Arts Listings

The Theater: Altarena Playhouse Presents ‘Morning’s at Seven’

By Ken Bullock, Special to the Planet
Friday October 26, 2007

Altarena Playhouse, Alameda’s venerable community theater, is celebrating its 70th anniversary—and 50 years at its present location on High Street—with a venerable old comedy of just about the same vintage as the troupe, Paul Osbourn’s Morning’s at Seven (1939).  

The production offers something more than nostalgia. With the direction of Sue Trigg, whose Death of a Salesman at Altarena was one of the best shows in the Bay Area last year, Morning’s at Seven gives audiences a chance to see a finely tuned ensemble show and to witness a compelling interpretation of a prewar family stage comedy. The play shows what’s become unfamiliar to many of us and what is, after all, strangely familiar—the way Americans looked at themselves right before the start of an ongoing period of change that hasn’t abated. 

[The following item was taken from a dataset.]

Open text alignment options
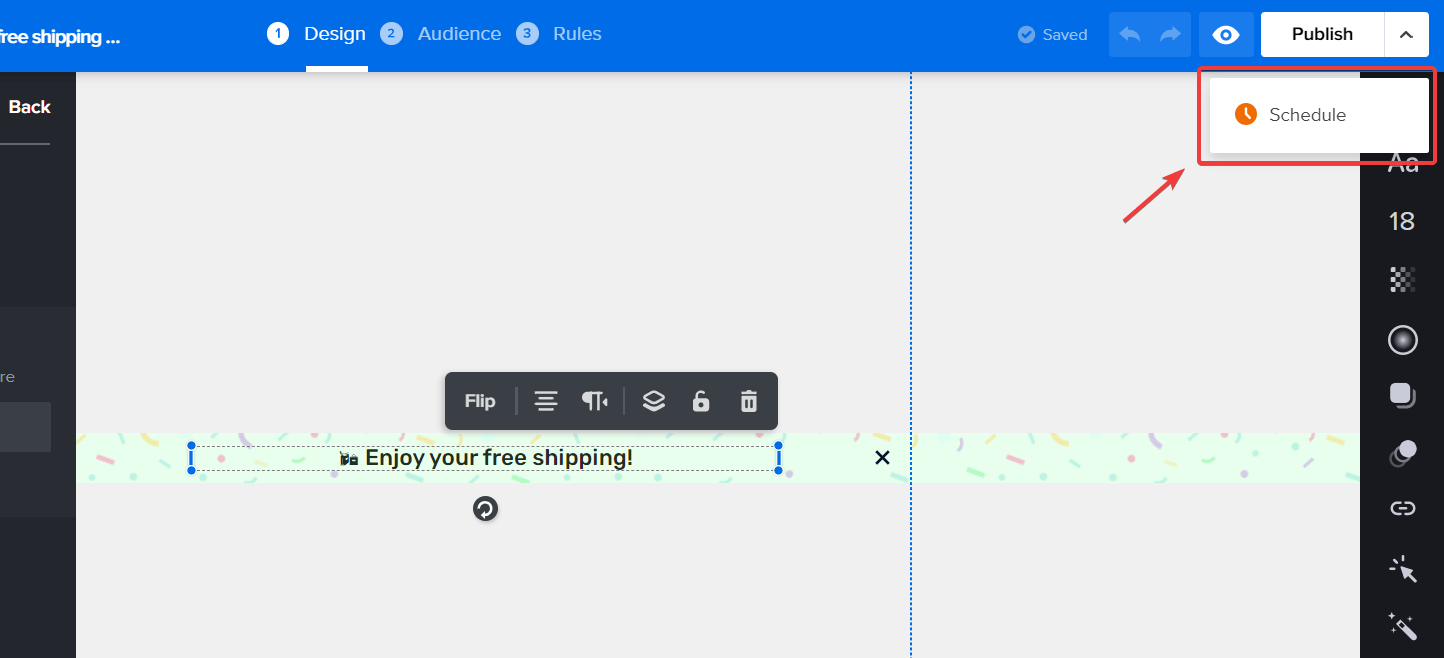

The two porches and doorways into backyards that take up much of the set mark the comings and goings (and the interplay) of the two families, the Swansons and the Boltons, around whom the story is built. They’re related: Cora Swanson (Maureen Coyne) and her live-in spinster sister, Aaronetta (Arry) Glass (Sarilee Janger), are two of four sisters, one right next door (Sue Williams as Ida Bolton) and the other up the road a piece (Peggy DeCoursey as Esther “Esty” Crampton), married to a seemingly snobbish academic (David Crampton, played by Chris Chapman), who’s forbidden her to associate with “those morons” down the road. 

Those morons are an eccentric bunch, even if their extravagances are just stretched-out normal peccadilloes. Homer Bolton (Richard Robert Bunker), pushing 40 and still living at home, brings his fiancee of some years, Myrtle Brown (Shauna Shoptaw) to meet the folks—and Homer’s father, Carl (Tom Leone), picks the day to have a spell.  

Carl’s long felt he’s a failure, not knowing who he is. Meanwhile, everybody’s speculating on what the relations might be between Homer and Myrtle during their long wooing, and if there’s a triangle among the in-laws in the arrangement that’s dragged on for a half-century; Arry insists on her place in the home, and Theodore (Thor,” played by T. Louis Weltz) agrees but doesn’t want to talk about it. 

As in classic comedies, there are many funny reversals. Underneath the stolid or squirrely exteriors of the tightly knit neighbors lurk opposite tendencies, which prove very amusing when seen in the light of day. The interplay among characters and dilemmas prove dense, and more accrues as this well-written plot unfolds, tying the audiences up in knots—of laughter. 

It’s great to see a present-day crowd fall under the spell of something that by current standards of urban self-image seems light years away from our present state of affairs. But one thing Altarena’s production demonstrates is the enduring nature of Americans’ ability to laugh at our own foibles when they’re presented in an appropriate light. 

An older kind of play, well-wrought, Morning’s at Seven holds hidden delights and entertainment, thanks to the sensitivity of Sue Trigg’s direction and the wonderful ensemble’s ongoing discovery of their characters’ true interrelationship.  

Every time the play seems to be slipping into the maudlin or the sentimental, which characterized much popular culture then—and now—there’s a happy surprise reversal, right up to the classically comic happy end. The cast is composed of regulars in the little theater (and even dance) scene of the East Bay; here, together, they show what they can really do. It’s a great evening, a great celebration of seven decades of Altarena Playhouse and of a perennially pleasing American comedy. 

 

MORNING’S AT SEVEN 

Alterena Playhouse, 1409 High St., Alameda. 8 p.m. Fri.-Sat., Sun. 2 p.m.